#### [CONSIGNE]
Répondez brièvement à ces questions sur le texte consacré à Jeux interdits.
1. Quelle actrice interprète Paulette ?
2. Pour quelle raison la famille de Michel recueille-t-elle surtout Paulette ?
3. Dans la lignée de quels films le texte place-t-il les moments de grâce poétique du film ?

#### [EXTRAIT CHOISI]
Jeux interdits
René Clément (1952)
Une balade mélancolique et déchirante, une petite fille qui serre le cadavre de son chien dans ses bras et ne veut pas le lâcher, une cimetière de petits animaux composé à partir des croix arrachées aux tombes humaines: "Jeux interdits" parle de la mort à hauteur d'enfant avec une sensibilité admirable. Une mort omniprésente tout au long du film. La seconde guerre mondiale était alors encore toute proche et le monde rural très pauvre et frustre dépeint par René Clément, encore une réalité. Car la rencontre de Paulette, la petite parisienne (Brigitte Fossey, bouleversante) et de Michel le petit campagnard (Georges Poujouly, tout aussi émouvant)*, c'est aussi celle de deux expériences d'enfants confrontés à la mort. Le début dépeint dans un style quasi documentaire le drame de l'Exode de 1940 avec ses bombardements aveugles destinés à provoquer la panique et à empêcher les renforts militaires de parvenir jusqu'au front. C'est ainsi que Paulette se retrouve brutalement privée de ses parents et de son chien qu'elle ne se résout pas à abandonner. Elle est recueillie par la famille de Michel, plus pour des histoires de rivalités avec leurs voisins que par compassion. Il faut dire que le mode de vie de ces paysans est rude et qu'ils sont habitués à la mort comme le montre l'exemple du grand frère de Michel (qui n'est d'ailleurs ni hospitalisé, ni même soigné, ce qui souligne le dénuement des campagnes où le seul repère est la religion catholique). Mais face à cette terrible réalité, les deux enfants qui s'attachent viscéralement l'un à l'autre se créent un monde à eux, à l'écart de l'horreur où ils peuvent apprivoiser la mort, la ramener à leur hauteur, quitte à transgresser les lois. Le film devient alors une série de moments de pure grâce poétique dans la lignée de "La Nuit du chasseur" ou "Du silence et des ombres". La terrible séquence de fin montre crûment la violence faite aux enfants lorsqu'ils sont arrachés à leur monde pour être plongés dans celui, froid, impersonnel et démesuré des adultes.

#### [DONNÉES ENREGISTRÉES]
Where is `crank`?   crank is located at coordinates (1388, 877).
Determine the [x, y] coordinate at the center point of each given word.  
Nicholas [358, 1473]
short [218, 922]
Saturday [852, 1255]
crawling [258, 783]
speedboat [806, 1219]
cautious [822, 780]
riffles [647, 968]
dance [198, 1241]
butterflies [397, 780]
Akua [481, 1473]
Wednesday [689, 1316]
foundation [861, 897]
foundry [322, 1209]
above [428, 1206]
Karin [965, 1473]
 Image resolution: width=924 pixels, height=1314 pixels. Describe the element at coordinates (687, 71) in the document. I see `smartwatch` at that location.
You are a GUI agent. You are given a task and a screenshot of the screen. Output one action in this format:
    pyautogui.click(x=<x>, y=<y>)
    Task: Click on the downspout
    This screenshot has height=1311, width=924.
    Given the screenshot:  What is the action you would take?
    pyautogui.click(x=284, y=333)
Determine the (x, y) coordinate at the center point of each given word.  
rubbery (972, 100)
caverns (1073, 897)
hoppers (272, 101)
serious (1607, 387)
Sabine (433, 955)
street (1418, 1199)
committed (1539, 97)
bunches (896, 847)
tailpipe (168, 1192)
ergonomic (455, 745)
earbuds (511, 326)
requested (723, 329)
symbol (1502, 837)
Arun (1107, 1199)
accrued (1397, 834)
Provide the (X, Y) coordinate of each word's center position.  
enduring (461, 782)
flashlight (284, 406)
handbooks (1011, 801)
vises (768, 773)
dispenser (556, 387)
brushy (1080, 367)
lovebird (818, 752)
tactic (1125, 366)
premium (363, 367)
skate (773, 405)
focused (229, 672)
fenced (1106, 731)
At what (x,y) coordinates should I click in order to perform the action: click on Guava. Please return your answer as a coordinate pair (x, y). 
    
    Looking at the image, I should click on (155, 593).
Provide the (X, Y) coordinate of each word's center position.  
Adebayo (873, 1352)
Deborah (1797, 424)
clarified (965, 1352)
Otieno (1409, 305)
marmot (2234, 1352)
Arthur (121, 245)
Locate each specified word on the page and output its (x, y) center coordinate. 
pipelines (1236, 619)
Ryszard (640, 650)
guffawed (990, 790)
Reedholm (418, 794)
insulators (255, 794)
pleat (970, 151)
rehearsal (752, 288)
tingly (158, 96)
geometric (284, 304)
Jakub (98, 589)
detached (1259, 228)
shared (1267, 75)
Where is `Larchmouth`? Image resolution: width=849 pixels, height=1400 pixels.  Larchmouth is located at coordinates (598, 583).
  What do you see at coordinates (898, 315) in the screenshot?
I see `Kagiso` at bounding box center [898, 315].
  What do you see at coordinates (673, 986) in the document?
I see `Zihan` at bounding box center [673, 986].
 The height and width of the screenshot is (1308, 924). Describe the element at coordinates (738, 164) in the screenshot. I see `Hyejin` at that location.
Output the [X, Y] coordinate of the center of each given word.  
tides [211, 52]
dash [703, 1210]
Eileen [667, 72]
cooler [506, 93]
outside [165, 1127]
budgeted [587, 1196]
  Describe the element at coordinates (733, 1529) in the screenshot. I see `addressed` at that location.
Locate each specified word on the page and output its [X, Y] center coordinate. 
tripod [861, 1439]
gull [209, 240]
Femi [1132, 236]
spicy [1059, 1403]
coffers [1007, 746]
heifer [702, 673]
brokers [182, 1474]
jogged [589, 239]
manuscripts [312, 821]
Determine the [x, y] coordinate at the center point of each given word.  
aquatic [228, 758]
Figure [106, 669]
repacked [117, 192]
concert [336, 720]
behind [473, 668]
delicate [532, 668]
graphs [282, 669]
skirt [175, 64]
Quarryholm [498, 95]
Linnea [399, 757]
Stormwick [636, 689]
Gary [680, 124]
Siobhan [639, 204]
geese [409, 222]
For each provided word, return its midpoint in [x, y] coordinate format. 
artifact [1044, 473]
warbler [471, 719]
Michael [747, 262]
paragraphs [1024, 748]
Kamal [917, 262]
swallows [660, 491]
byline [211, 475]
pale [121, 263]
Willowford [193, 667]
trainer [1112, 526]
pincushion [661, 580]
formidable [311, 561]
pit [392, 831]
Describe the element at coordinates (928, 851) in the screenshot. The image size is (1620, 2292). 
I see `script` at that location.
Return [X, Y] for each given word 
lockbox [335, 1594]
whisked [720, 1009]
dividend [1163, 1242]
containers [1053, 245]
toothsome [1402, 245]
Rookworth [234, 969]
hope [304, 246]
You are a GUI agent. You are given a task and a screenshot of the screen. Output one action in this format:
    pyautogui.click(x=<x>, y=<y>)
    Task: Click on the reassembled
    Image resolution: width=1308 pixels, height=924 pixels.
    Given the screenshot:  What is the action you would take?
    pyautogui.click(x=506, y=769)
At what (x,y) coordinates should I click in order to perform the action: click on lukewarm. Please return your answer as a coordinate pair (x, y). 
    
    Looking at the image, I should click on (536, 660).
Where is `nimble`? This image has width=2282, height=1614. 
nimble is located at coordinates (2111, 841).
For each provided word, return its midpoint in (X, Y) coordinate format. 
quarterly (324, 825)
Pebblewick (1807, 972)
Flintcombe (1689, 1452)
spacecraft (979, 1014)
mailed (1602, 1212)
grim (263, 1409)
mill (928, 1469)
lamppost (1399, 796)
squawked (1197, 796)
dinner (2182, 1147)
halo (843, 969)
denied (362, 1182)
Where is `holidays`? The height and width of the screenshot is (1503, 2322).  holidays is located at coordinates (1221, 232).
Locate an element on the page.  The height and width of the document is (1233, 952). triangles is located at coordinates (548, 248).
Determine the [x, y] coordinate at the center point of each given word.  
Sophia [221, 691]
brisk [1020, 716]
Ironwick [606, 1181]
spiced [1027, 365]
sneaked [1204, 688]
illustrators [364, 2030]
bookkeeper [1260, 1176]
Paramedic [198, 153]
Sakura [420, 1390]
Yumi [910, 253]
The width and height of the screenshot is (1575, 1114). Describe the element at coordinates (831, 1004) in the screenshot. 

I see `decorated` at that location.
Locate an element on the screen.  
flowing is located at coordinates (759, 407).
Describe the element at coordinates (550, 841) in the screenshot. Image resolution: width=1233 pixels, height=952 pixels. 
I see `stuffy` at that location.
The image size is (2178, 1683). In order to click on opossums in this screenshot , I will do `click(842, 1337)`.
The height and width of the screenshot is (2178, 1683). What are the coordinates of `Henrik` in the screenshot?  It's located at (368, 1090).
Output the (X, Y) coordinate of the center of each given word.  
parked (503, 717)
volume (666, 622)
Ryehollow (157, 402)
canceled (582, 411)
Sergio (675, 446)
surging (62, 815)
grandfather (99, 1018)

#### [CORRIGÉ]
1. Brigitte Fossey.
2. Pour des histoires de rivalités avec leurs voisins, plus que par compassion.
3. « La Nuit du chasseur » et « Du silence et des ombres ».